It shouldn’t take a subpoena to force the governor to take part in government, but here we are.

Faced with reasonable questions on the troubled rollout of a new unemployment claims system and the distribution of timber from state-owned lands last week, the administration all but stonewalled legislators, giving the Legislature’s Government Oversight Committee little choice but to launch two investigations.

That’s a lot for the Office of Program Evaluation and Government Accountability, which is already conducting a probe into the state’s child welfare system following the deaths of two girls from suspected child abuse. It would be ideal for the agency to focus on just that review, but what are you going to do when the governor refuses to let the Legislature do its job?

The options, unfortunately, are few. Gov. Paul LePage has for years refused to make his commissioners and other administration officials available to the legislative committees tasked with overseeing state departments. He is disdainful of the Legislature and skeptical of its motives in a way that often transcends politics, and borders on delusional.

The way the governor sees it, he and his staff are the ones working for the people of Maine while the Legislature dithers and grandstands. Their questions are uninformed, or driven by agenda, and don’t deserve a response.

That’s a problem, here in the real world, where LePage has so much to answer for.


Last week, it was first questions over the allocation of timber from state-owned lands. In February, the Bureau of Public Lands stopped shipping such timber to mills owned by Jason and Chris Brochu, sending it instead to a Canadian-owned mill.

The change came after LePage and the Brochus exchanged barbs related to the governor’s opposition to U.S. tariffs on Canadian timber. After the Brochus asked in an op-ed why LePage would oppose tariffs that help Maine businesses, the governor said the brothers were motivated by “personal greed and self-interest.” When the state-owned timber stopped coming, the Brochus wondered if it might not have something to do with the disagreement.

In response, legislators sent a list of questions on the timber allocations to Doug Denico, director of the Maine Forest Service, and asked him to appear before the forestry committee. Instead, LePage himself showed up. as unhelpful as ever.

Without providing answers to the committee’s questions, the governor called the allegations “totally fictional and outrageous.” He called lawmakers who were simply asking questions liars. “I don’t trust you,” he told the committee. “I resent that smile,” he said to Sen. Tom Saviello, a Republican, when the senator thanked him for coming.

The administration has been just as disagreeable in relation to the unemployment claims system, which has been beset by problems since it was launched in December.

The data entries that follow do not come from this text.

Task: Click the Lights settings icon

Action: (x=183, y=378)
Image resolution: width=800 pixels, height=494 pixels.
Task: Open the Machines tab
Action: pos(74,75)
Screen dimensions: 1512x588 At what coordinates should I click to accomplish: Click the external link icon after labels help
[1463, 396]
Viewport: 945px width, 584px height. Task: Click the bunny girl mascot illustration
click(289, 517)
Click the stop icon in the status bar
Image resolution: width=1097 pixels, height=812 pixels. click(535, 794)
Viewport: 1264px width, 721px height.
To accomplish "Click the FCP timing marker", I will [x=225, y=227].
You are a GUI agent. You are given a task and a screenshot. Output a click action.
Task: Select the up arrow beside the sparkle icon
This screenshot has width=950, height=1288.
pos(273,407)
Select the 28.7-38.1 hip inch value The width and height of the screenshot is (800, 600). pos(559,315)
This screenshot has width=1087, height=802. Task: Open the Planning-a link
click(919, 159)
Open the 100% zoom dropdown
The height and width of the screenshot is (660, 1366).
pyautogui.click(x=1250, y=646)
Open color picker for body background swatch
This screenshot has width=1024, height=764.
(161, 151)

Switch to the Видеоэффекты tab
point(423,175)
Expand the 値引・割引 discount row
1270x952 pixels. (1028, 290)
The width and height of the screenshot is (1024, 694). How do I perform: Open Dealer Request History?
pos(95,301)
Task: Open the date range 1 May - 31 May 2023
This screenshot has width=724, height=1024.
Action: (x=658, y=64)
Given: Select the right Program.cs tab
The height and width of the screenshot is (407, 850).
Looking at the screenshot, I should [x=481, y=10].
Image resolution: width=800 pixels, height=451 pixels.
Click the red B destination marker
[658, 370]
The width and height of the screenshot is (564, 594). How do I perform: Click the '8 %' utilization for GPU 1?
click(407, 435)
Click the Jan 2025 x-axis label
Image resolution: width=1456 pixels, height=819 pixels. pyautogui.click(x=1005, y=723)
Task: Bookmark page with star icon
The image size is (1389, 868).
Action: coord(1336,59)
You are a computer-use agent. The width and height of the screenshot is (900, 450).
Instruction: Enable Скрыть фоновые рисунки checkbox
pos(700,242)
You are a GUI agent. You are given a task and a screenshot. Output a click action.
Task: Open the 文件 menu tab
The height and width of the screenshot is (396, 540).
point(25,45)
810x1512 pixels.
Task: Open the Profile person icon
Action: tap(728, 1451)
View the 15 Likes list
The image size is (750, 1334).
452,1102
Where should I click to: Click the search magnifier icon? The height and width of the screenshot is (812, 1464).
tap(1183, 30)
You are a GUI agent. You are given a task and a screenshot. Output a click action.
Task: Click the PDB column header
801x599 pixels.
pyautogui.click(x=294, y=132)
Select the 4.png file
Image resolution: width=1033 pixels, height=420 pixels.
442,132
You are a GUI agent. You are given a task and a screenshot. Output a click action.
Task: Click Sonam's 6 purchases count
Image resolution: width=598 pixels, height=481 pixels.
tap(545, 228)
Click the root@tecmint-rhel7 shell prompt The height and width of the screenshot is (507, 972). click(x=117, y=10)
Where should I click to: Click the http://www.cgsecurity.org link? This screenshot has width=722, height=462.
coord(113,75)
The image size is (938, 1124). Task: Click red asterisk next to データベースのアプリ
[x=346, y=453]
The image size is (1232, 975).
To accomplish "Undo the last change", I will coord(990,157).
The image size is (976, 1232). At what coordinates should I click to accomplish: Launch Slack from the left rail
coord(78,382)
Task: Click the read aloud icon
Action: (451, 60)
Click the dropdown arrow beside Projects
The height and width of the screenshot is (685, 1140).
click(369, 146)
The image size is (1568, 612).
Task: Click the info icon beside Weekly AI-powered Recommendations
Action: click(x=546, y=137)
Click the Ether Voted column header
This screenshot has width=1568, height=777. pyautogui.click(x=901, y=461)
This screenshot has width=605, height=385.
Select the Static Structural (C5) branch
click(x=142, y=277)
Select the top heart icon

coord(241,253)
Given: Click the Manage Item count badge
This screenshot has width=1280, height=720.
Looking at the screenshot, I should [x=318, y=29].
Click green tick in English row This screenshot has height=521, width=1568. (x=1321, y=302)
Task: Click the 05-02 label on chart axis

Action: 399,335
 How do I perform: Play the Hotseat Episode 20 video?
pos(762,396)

The Department of Labor first blamed users, then went silent, refusing to answer questions from legislators or the media on why people were unable to submit claims, or to address concerns raised by whistleblowers from within the department.

The department finally issued a response late last week in the form of a memo refuting the allegations. But the answers were incomplete, as is typical of the administration, and no one was made available to clear up or expand on them.

Such secrecy could raise questions about the administration’s motives. But there doesn’t have to be anything nefarious at play for legislators to wonder why the new claims system hit a snag, or the allocation of timber suddenly changed. When faced with questions from constituents, it is their job to seek out answers.

It is the governor’s job, too, to answer questions about public administration. Unfortunately, it often takes the force of law for him to do it.